Task brief:
Without skipping anything, print all of the data exactly.
========================================================================
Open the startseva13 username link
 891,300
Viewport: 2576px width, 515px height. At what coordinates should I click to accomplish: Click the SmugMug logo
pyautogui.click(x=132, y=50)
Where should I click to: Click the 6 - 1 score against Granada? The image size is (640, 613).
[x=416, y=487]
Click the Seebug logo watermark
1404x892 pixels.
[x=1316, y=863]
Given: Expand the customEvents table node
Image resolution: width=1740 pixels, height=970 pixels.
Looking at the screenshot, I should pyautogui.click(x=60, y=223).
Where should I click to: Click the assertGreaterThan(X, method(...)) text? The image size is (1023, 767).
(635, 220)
========================================================================
Response area:
Open the startseva13 username link
 891,300
Viewport: 2576px width, 515px height. At what coordinates should I click to accomplish: Click the SmugMug logo
pyautogui.click(x=132, y=50)
Where should I click to: Click the 6 - 1 score against Granada? The image size is (640, 613).
[x=416, y=487]
Click the Seebug logo watermark
1404x892 pixels.
[x=1316, y=863]
Given: Expand the customEvents table node
Image resolution: width=1740 pixels, height=970 pixels.
Looking at the screenshot, I should pyautogui.click(x=60, y=223).
Where should I click to: Click the assertGreaterThan(X, method(...)) text? The image size is (1023, 767).
(635, 220)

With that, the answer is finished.